- **Exercises to complete**:
A: In the Kwiziq forum thread, list every username that appears directly above a member label such as "Kwiziq community member" or "Kwiziq language super star."
B: Reproduce word for word the part of the Kwiziq forum thread from "15 July 2017" to "not use avec ?".

- **Selected extract**:
BEGIN
Hi Alican, you can't really. It would made clear from the context of the conversation though. I.e. the previous sentence(s) will have introduced the context for either 'we' or people in general.

dave

Kwiziq community member

23 September 2017

2 replies

I'm seeing "1 of 0" questions on this page, is this right?

Ron

Kwiziq community member

23 September 2017

23/09/17

Bonsoir Dave,
I would suggest to try reloading the page. When I pulled up the lesson it is showing 1 of 2 questions.

Laura

Kwiziq language super star

23 September 2017

23/09/17

Bonjour Dave,

Thanks so much for letting us know, I'll pass this info on to tech support.

If you run into any other issues, please email us at info@kwiziq.com

johnnie

Kwiziq community member

15 July 2017

1 reply

When to use avec ?

Why in the sentence, "On ne doit pas parler la bouche pleine." is avec not used before 'la bouche pleine" ? Is there a rule to guide us on when to use or not use avec ?

Aurélie

Kwiziq language super star

17 July 2017

17/07/17

Bonjour Johnnie !
END
- **Data for review**:
BEGIN
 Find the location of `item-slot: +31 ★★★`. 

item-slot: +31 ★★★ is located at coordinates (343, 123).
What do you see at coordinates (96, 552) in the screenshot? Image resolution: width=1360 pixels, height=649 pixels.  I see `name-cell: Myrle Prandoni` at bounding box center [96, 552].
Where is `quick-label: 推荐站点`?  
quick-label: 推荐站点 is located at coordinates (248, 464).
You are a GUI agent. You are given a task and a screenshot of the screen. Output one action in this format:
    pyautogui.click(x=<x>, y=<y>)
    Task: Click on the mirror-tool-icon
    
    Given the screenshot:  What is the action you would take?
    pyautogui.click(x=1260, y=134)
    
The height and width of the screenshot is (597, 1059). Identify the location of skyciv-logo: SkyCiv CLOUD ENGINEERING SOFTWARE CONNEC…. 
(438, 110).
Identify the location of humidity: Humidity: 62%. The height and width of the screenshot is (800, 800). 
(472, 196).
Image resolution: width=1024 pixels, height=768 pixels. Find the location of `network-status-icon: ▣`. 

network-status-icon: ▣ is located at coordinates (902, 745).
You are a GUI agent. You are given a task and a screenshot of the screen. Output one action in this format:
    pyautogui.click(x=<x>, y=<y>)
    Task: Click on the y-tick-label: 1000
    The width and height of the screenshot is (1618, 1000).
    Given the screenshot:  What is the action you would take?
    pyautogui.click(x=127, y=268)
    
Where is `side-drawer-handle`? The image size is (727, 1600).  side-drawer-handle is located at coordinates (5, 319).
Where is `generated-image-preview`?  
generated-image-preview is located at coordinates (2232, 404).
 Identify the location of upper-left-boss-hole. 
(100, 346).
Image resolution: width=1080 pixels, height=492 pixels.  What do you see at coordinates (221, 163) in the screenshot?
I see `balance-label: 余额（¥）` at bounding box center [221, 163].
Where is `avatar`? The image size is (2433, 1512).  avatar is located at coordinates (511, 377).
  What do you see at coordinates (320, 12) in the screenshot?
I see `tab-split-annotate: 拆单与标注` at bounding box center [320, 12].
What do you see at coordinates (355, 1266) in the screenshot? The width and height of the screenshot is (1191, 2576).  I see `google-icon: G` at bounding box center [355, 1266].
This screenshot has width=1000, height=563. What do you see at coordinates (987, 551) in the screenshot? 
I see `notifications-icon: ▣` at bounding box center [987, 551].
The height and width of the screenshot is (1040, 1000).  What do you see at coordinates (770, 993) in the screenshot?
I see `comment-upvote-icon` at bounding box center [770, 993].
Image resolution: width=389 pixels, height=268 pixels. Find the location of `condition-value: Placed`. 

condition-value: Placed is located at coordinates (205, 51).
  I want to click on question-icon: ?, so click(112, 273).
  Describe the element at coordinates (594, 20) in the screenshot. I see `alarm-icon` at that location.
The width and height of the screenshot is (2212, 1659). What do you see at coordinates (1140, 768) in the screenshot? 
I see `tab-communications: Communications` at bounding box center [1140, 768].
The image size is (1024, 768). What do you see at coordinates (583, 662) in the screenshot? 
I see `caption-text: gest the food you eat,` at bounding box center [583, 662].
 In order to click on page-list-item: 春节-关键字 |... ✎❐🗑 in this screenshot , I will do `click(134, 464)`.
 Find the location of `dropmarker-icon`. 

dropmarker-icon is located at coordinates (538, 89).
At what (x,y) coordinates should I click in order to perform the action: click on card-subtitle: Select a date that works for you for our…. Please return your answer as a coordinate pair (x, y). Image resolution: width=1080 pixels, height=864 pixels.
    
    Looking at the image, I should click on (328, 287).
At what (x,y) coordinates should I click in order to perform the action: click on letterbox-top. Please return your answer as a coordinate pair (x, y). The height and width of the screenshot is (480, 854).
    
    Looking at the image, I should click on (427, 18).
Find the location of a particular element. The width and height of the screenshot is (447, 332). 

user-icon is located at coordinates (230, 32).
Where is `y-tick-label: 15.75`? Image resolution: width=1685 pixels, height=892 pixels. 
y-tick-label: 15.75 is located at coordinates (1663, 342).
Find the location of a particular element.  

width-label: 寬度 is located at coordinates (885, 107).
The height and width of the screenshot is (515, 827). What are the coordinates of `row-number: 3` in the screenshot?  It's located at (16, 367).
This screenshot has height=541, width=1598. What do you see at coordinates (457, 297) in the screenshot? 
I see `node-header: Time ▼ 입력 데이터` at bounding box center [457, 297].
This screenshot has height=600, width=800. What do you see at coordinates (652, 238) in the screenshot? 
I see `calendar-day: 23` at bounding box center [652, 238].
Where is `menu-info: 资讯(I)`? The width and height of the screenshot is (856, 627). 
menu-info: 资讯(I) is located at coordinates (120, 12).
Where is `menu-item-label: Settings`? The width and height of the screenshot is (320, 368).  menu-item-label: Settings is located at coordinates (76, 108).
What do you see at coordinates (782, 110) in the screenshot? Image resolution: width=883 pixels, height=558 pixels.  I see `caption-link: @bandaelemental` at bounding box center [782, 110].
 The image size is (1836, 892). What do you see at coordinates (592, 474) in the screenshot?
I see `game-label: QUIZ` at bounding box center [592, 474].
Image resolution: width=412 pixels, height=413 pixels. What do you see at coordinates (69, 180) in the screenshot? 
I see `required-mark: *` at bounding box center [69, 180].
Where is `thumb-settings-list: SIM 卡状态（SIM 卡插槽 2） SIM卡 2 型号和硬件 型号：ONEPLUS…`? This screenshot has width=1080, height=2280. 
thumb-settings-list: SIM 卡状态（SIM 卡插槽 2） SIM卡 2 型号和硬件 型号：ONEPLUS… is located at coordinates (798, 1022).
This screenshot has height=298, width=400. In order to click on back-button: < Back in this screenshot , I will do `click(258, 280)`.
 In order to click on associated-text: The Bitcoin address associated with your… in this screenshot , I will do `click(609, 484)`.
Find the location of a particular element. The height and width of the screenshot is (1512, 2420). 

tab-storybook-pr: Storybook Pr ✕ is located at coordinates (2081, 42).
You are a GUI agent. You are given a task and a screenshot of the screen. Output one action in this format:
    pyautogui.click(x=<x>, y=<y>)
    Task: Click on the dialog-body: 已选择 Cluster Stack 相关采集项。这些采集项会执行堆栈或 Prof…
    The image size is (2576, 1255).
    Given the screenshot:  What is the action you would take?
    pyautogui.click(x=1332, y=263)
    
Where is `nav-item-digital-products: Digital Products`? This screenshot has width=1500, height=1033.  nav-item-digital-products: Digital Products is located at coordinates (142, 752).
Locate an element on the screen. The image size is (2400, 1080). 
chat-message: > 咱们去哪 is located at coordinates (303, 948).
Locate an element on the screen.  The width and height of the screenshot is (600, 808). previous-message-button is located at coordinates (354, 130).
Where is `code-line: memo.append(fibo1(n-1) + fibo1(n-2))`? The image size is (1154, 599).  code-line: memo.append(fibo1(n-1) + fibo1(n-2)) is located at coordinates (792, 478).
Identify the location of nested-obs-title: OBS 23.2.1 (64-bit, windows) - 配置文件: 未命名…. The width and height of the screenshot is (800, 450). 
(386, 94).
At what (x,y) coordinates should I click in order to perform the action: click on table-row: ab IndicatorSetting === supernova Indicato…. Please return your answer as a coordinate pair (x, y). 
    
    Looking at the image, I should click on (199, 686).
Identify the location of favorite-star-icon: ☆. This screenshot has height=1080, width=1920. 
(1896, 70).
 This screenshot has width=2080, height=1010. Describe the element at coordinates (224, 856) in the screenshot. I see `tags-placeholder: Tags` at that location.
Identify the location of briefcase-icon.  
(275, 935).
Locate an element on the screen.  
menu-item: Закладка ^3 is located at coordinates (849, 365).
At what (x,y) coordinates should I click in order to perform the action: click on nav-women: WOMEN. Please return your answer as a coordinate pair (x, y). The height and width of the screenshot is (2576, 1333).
END
- **Task-by-task solutions**:
A: dave, Ron, Laura, johnnie, Aurélie

B:
15 July 2017

1 reply

When to use avec ?

Why in the sentence, "On ne doit pas parler la bouche pleine." is avec not used before 'la bouche pleine" ? Is there a rule to guide us on when to use or not use avec ?